Louis Vuitton aumenta i prezzi in America
Ma tra il tira-e-molla delle tariffe, non si capisce quasi più nulla
24 Aprile 2025
Con discrezione molto francese, Louis Vuitton ha aumentato i prezzi di alcuni dei suoi prodotti più iconici negli Stati Uniti, incluso un rincaro di 100 dollari per la celebre borsa Neverfull GM, che ora costa 2.200 dollari: un aumento del 4,8% che arriva poche settimane dopo l’imposizione da parte degli Stati Uniti di un dazio del 10% sulle importazioni dall’Unione Europea. La mossa segna l’inizio di quella che potrebbe diventare una più ampia ondata di adeguamenti dei prezzi nel settore della moda, come risposta alle crescenti tensioni commerciali. Secondo alcuni analisti citati da BoF, l’aumento non è stato applicato uniformemente a tutti i prodotti Louis Vuitton. Alcune borse sono rimaste invariate, suggerendo che gli articoli prodotti nei laboratori americani del marchio possano essere esenti dai rincari legati ai dazi anche se sono giunte voci attendibili su come la produzione americana del brand stenti a decollare.
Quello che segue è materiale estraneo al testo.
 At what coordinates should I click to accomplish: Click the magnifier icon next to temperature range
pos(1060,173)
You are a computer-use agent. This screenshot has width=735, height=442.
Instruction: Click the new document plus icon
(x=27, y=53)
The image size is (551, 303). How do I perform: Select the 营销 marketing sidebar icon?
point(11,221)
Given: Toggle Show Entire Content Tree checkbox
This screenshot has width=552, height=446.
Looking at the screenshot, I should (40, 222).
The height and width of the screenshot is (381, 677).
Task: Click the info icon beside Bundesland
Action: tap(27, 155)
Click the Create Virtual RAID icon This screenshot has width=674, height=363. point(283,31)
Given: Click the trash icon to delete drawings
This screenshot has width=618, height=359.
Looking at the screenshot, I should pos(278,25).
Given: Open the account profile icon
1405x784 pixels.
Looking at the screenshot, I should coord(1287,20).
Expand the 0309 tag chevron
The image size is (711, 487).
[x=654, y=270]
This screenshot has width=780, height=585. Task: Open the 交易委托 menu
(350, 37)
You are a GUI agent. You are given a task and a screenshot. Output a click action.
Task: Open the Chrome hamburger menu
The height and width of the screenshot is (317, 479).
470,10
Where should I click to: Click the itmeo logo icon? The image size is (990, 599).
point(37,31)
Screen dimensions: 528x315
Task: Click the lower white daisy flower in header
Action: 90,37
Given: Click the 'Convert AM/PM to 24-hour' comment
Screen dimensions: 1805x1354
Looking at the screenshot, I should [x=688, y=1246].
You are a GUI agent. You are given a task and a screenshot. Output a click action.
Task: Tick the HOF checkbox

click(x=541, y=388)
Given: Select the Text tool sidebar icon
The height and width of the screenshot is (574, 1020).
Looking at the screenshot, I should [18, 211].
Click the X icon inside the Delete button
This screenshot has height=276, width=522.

Non di meno, la strategia dei prezzi della maison fa già capire come la moda intende procedere: i brand del lusso sono pronti a trasferire i costi aggiuntivi ai consumatori, soprattutto nei mercati dove la domanda e la forza del marchio restano forti. Gli Stati Uniti hanno rappresentato quasi un quarto delle vendite di LVMH nel primo trimestre del 2025. Louis Vuitton non è l’unica a muoversi in questa direzione.
Anche Hermès ha annunciato un aumento dei prezzi specifico per il mercato statunitense a partire dal 1° maggio. I dirigenti di Hermès hanno sottolineato che il rincaro è pensato esclusivamente per assorbire i costi dei nuovi dazi e non interesserà gli altri mercati. Il mercato americano è cruciale per Hermès, rappresentando quasi il 17% delle sue entrate nei primi mesi del 2025. Sebbene l’azienda abbia riportato risultati solidi nel primo trimestre, la crescita ha subito un rallentamento rispetto al trimestre precedente, complice anche una domanda più debole per orologi e profumi. All’estremo opposto del mercato, anche piattaforme di fast fashion come Shein e Temu stanno adottando misure simili. Entrambe hanno rilasciato comunicazioni sui propri siti USA avvertendo i clienti di imminenti adeguamenti di prezzo, dovuti all’aumento dei costi operativi legati ai dazi. Temu ha citato dazi fino al 145% sui beni provenienti dalla Cina, mentre Shein ha ribadito il proprio impegno a mantenere la qualità nonostante l’aumento delle spese. Questi cambiamenti evidenziano uno spostamento più ampio nel panorama del retail.
I dazi imposti dall’amministrazione statunitense iniziano a farsi sentire su molte categorie di prodotto – dalle borse di lusso all’abbigliamento low cost, fino all’elettronica e ai beni per la casa. I brand si vedono costretti a ripensare strategie di prezzo, catene di fornitura e modalità di comunicazione con i clienti. Una grandissima parte, tra fast fashion, piccoli brand indie e grandi giganti della moda, puntano sulla trasparenza, informando direttamente i clienti sui costi legati ai dazi. Altri stanno valutando una ristrutturazione dei budget marketing, spostando il focus da campagne di brand awareness a tattiche orientate alla conversione dei clienti più esitanti. Per i brand del lusso, la sfida è ancora più delicata: giustificare i rincari senza allontanare la clientela fedele, mantenendo al contempo la percezione di esclusività e valore. In un contesto commerciale incerto, le aziende del settore moda stanno facendo scelte calcolate. Se queste si riveleranno vincenti, dipenderà non solo dalle politiche economiche, ma anche dalla capacità dei brand di mantenere i clienti fedeli – e disposti a spendere di più.